The 29th annual report was undertaken by PricewaterhouseCoopers and the Urban Land Institute, a research and educational group, and is based on surveys of more than 600 industry experts nationwide. The report can be found at www.uli.org.
Salt Lake City was a middle-of-the-pack market in several rankings in the report, including prospects for commercial and multifamily investment and development, and prospects for for-sale homebuilding. But speakers said Utah's strong economy portends continued real estate industry growth.
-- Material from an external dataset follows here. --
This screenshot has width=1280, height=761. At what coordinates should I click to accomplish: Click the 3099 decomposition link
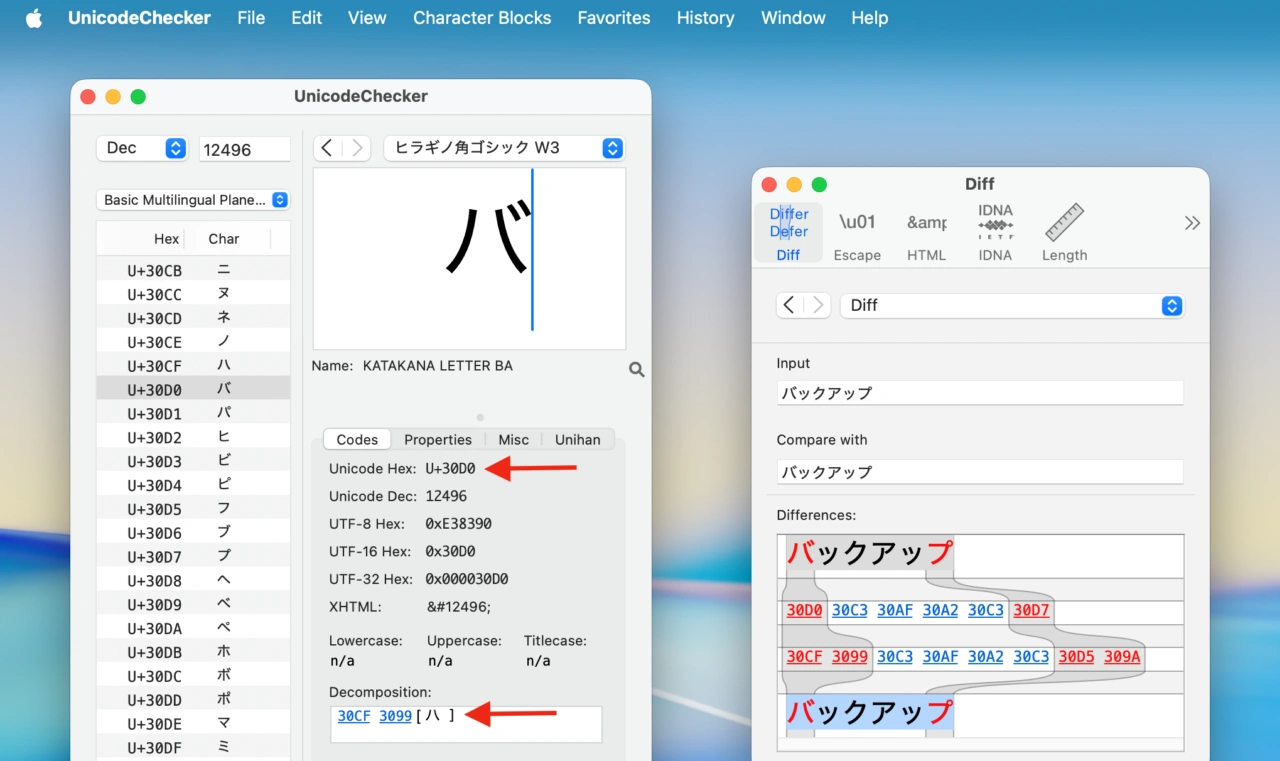coord(395,716)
Dean Schwanke, a senior vice president at the institute and editor, principal researcher and adviser of the report, said he would have ranked Salt Lake higher in the "markets to watch" lists, but he had to base the report on the survey results.
Richmond said Salt Lake's rankings were due to the city being "lumped in" with other secondary and tertiary markets, and the city was "too small to be on the radar screen."
Michael Hansen, director of state and local planning in the Governor's Office of Planning and Budget, said Utah's "white-hot economy" is driven by a booming population and continued job growth, and buoyed by exports and manufacturing, defense spending, quality-of-life amenities and a highly educated work force, in addition to "skyrocketing" home values.
In many respects, Utah is "almost an untapped market" because of the strong economic factors, he said. Those factors will result in continued growth, he said.
Richmond said any white-hot real estate markets in Utah could not be sustained. "If you see headlines about the economy slowing in Utah, yes, but it's not panic," he said. "I think it's being back to more sustainable, more healthy levels."
Office vacancy rates peaked in 2002 but are now "in equilibrium" at about 11 percent. Office absorption remains strong, too. The industrial market features low vacancy rates, still-strong lease absorption and a relatively low construction rate. Utah also is "very, very strong on the retail side," Richmond said, although retail is a source of concern at the national level.